WHAT TO DO:
Copy nothing but the lines from the one containing "Task: Complete the" through the last line of the entries below, exactly as written and without pictures.
____ DATASET EXCERPTS
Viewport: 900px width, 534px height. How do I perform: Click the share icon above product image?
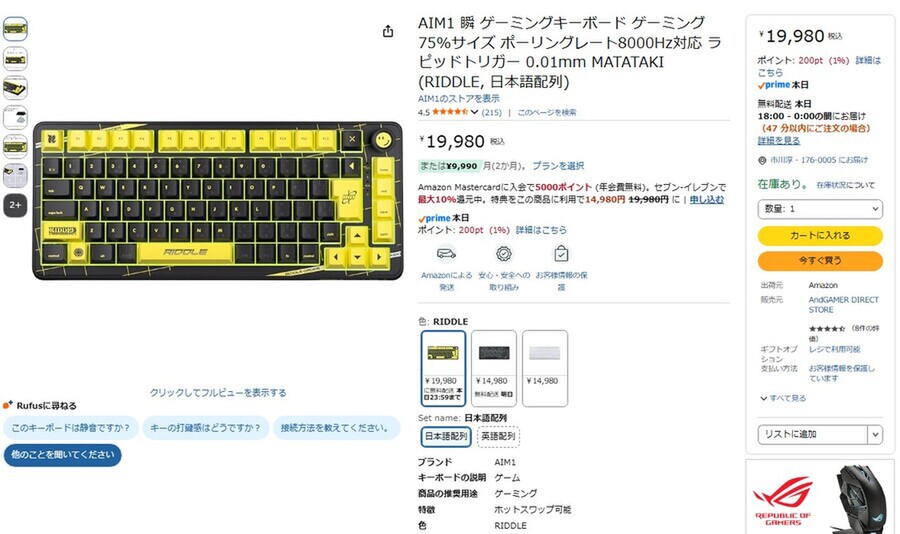[388, 31]
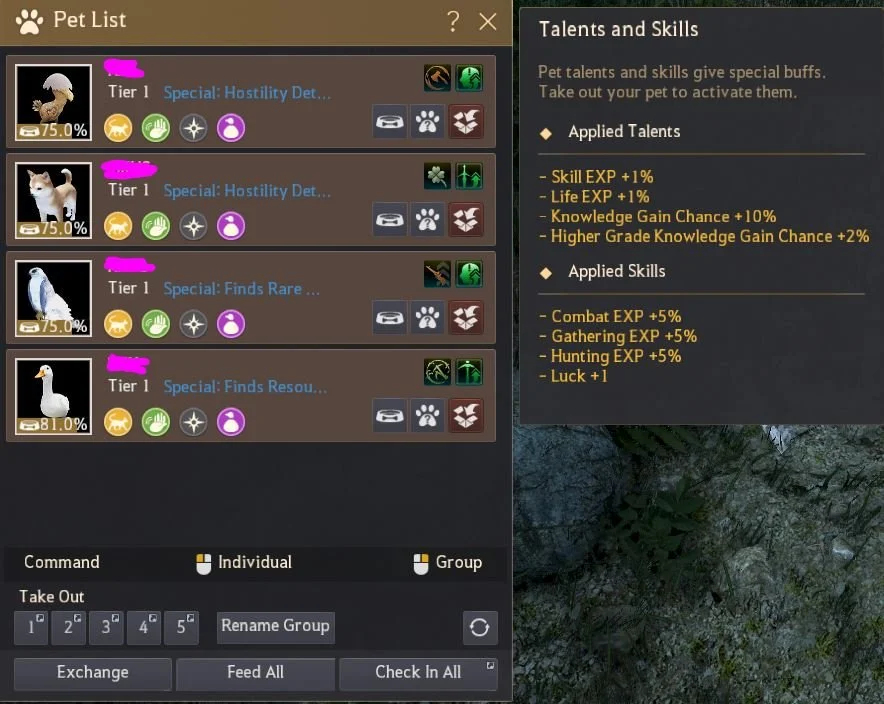Open the question mark help for Pet List

pos(453,21)
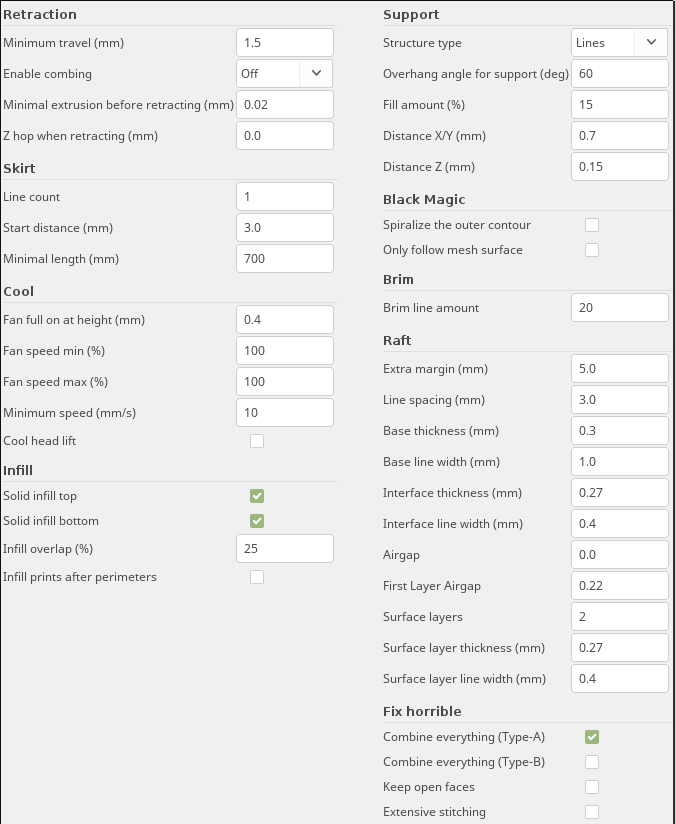
Task: Click the Minimum travel input field
Action: (284, 43)
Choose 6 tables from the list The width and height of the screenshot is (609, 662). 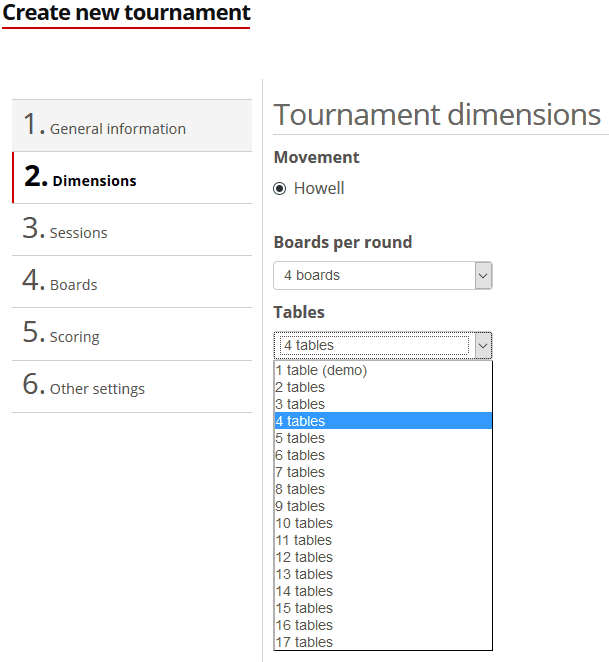click(301, 455)
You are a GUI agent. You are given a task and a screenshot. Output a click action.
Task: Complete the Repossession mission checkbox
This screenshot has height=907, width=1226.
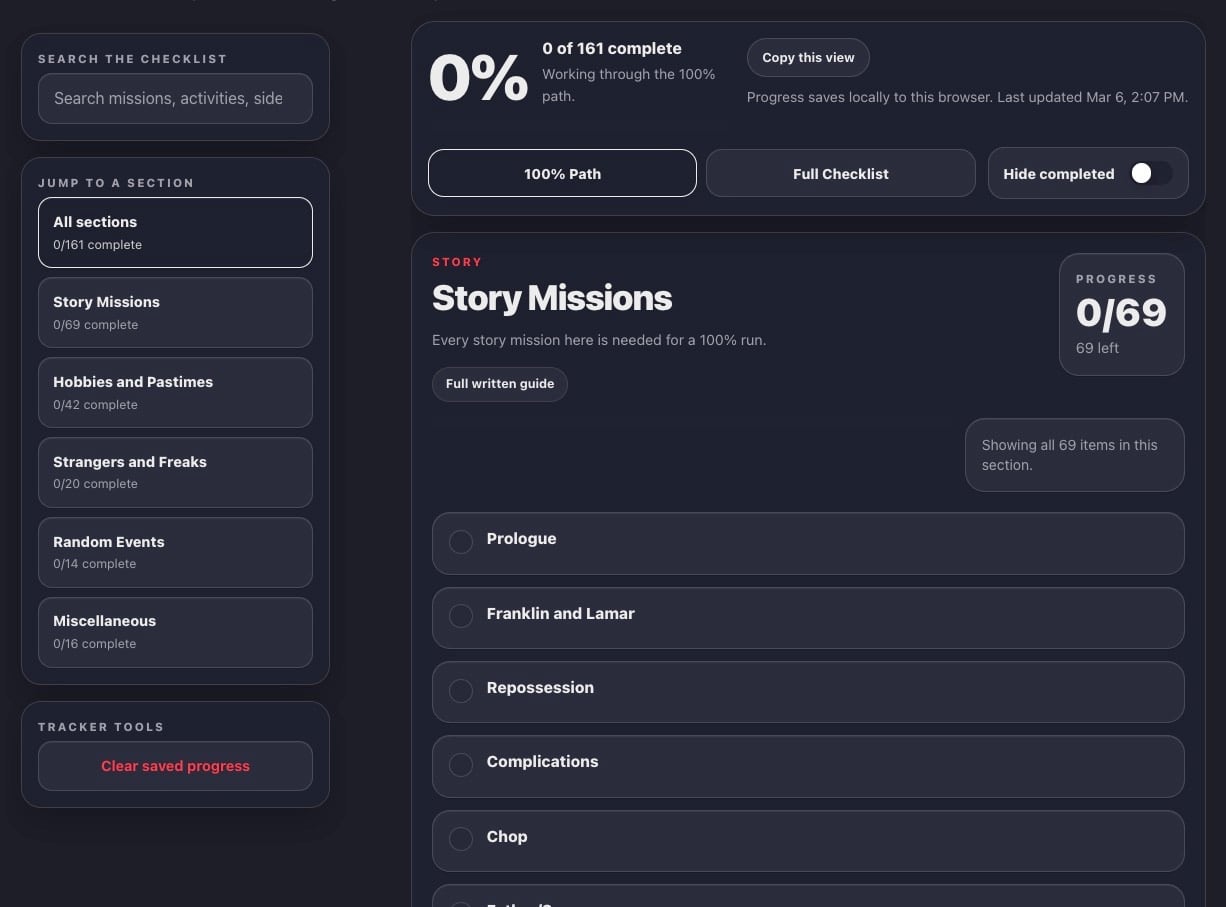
________
EXERCISE SOLUTION:
Task: Complete the Repossession mission checkbox
This screenshot has height=907, width=1226.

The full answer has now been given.